Storia di un ex, Massimiliano Allegri: una vita nel segno del Milan

Che il destino di Max Allegri sia inestricabilmente legato ai colori rossoneri lo si intuisce il 13 settembre ’92, quando quel “ragazzotto” toscano dai piedi buoni, lanciato nella massima serie da Giovanni Galeone, segna, proprio in un Pescara-Milan 4-5, il suo primo gol in serie A.

Passano gli anni e Allegri, appesi, nel frattempo, gli scarpini al chiodo, viene assunto, nel 2008, come allenatore del Cagliari, dopo una panchina d’oro di Serie C, vinta alla guida del Sassuolo. I rossoblu partono male, anzi malissimo: 5 sconfitte in altrettante partite e alla sesta giornata devono ospitare al Sant’Elia, nientemeno, che i campioni d’Europa in carica del Milan. Il presidente Cellino chiede l’impresa al suo mister e lui, per tutta risposta, non perde e, anzi, inchioda sullo 0-0 Dinho e co.

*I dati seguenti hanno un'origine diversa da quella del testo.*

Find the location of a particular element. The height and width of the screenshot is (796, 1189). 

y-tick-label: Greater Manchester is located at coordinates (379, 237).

Salvata la panchina, Max inizia un percorso lungo e soddisfacente col “Casteddu”, il cui gioco spregiudicato e offensivo convince Galliani, in uno dei rari momenti di lucidità, a designare il tecnico livornese come erede di Sacchi, Capello e Ancelotti. Così, dopo la rituale cena ad Arcore, il 25 giugno 2010 Allegri viene ufficializzato come allenatore del Milan.

La squadra affidata all’ex Cagliari è buona e lo dimostra alla prima di campionato, travolgendo il Lecce per 4-0. Ma, il 31 agosto, allo scadere del mercato, la rosa viene ulteriormente impreziosita dell’uomo che farà la fortuna dell’Allegri-allenatore: Zlatan Ibrahimovic. Sin dall’esordio col Cesena, è chiaro a tutti che il tecnico livornese ha deciso abdicare al suo gioco per incentrare tutto sullo svedese, dal cui umore dipendono la gran parte dei risultati dei rossoneri.

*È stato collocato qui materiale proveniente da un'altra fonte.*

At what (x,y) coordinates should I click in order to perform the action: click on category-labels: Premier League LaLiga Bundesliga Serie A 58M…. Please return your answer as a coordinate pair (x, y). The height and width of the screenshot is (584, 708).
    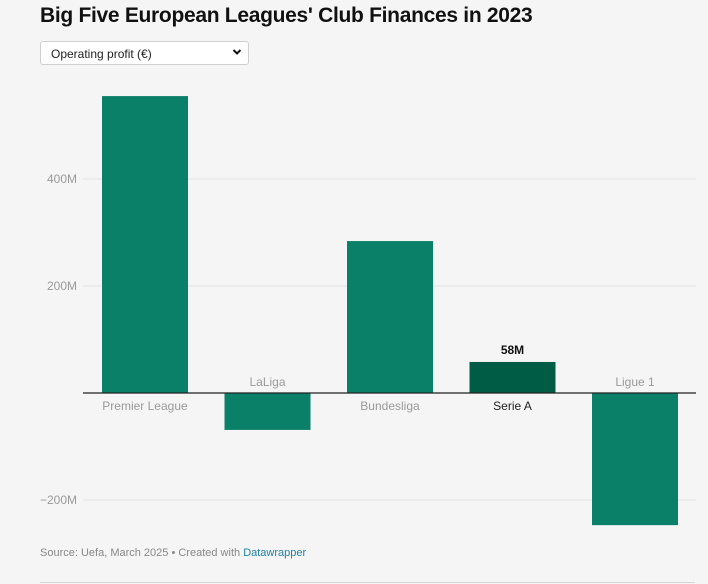
    Looking at the image, I should click on (378, 378).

Troppo timoroso e debole con Zlatan, Max fa, però la voce grossa con i suoi senatori, che, dopo aver fatto la storia recente del Milan, vengono frettolosamente accompagnati all’uscita. Errore imperdonabile questo, per Allegri, che, gli costa, prima, lo spogliatoio e, poi, uno scudetto, quello 2011-2012, che pareva già annunciato.

Da quel momento il rapporto col Milan e i suoi tifosi va in altalena: gli addii di Ibra e Thiago Silva, la breve parentesi di Balotelli, con un terzo posto imprevedibilmente conquistato nel finale di Siena, il palo di Niang, che condanna all’eliminazione dalla Champions, l’acquisto di Matri e la zona retrocessione, sino al capolinea di Sassuolo, dove Berardi lo condanna all’esonero.

Max, indubbiamente, vale tanto come allenatore, ma l’eccessiva convinzione nei suoi mezzi, che talvolta  trascende nella superbia, ne ha condizionato la carriera, che, in rossonero e non, avrebbe potuto esser condita da ben più numerosi trofei.

Allegri, da calciatore, ha indossato anche la maglia del Napoli, col quale, nella stagione ’97-’98, ha disputato solo 7 incontri in Serie A.